Copy the lines of the material below word for word, from its first line through the line that contains "center [380, 402].", inclusive.
(Dataset extract)
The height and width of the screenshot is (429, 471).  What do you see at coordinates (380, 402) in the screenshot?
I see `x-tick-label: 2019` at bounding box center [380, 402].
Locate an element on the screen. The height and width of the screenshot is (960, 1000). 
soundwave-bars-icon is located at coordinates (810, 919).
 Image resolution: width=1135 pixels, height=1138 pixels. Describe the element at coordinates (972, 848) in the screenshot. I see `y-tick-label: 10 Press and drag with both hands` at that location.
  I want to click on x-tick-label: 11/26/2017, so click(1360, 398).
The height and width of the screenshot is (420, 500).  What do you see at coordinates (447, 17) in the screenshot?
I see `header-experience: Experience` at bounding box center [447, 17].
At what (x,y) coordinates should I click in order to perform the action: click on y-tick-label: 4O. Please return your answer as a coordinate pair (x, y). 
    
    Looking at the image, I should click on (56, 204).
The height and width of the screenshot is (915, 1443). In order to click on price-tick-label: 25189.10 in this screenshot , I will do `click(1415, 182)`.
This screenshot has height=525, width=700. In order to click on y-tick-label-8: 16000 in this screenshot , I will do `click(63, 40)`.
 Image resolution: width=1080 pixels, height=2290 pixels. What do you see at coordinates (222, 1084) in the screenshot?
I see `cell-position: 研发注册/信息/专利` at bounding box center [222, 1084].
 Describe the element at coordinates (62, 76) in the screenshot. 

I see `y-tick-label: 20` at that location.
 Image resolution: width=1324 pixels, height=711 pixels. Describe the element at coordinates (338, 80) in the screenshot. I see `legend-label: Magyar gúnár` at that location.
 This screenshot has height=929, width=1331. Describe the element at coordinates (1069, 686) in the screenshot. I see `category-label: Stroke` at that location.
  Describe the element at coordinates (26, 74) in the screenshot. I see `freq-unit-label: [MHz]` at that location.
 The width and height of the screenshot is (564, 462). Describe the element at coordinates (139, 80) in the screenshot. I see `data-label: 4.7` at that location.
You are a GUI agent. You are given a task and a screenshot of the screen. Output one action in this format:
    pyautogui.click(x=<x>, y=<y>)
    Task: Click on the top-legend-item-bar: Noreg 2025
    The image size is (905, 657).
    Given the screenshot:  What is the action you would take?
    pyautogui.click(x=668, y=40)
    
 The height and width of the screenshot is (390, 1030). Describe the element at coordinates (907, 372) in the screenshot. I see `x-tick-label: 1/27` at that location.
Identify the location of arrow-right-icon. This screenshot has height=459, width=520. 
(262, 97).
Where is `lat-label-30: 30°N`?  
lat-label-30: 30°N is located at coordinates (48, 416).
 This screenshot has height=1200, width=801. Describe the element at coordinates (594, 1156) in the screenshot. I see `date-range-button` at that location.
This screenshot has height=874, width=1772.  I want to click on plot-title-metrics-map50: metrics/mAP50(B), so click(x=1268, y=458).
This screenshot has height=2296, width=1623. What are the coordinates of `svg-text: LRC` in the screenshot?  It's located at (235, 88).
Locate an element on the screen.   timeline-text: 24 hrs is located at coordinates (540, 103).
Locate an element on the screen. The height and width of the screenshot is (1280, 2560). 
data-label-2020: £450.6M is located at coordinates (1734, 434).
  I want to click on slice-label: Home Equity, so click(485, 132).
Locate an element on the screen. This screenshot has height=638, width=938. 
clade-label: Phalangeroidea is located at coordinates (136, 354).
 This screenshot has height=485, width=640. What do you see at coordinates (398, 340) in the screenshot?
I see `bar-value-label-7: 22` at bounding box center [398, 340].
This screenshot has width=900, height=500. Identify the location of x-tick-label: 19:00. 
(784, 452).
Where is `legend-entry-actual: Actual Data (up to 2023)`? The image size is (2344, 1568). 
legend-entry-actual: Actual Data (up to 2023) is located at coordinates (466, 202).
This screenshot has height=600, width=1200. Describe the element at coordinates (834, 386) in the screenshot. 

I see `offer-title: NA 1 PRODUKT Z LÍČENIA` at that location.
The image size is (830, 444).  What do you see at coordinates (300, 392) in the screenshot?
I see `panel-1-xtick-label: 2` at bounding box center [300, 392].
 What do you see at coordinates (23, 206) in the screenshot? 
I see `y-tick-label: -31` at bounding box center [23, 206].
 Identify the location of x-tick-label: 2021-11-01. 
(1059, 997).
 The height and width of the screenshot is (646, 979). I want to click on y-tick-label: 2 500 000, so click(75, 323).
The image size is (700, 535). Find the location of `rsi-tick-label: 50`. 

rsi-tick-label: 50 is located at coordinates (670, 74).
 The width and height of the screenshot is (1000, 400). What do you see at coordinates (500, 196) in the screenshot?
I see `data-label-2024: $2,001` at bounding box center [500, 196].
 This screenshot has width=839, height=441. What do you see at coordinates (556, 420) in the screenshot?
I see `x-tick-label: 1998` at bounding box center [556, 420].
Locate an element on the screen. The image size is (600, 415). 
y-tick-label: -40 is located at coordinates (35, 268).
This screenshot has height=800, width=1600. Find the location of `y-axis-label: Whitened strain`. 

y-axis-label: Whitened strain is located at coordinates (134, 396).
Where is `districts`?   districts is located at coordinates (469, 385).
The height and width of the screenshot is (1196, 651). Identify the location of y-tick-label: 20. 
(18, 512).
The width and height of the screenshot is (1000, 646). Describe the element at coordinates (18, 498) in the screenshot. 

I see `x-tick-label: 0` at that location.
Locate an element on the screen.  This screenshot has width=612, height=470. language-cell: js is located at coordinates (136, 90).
(End Dataset extract)
Output of the task
The height and width of the screenshot is (429, 471).  What do you see at coordinates (380, 402) in the screenshot?
I see `x-tick-label: 2019` at bounding box center [380, 402].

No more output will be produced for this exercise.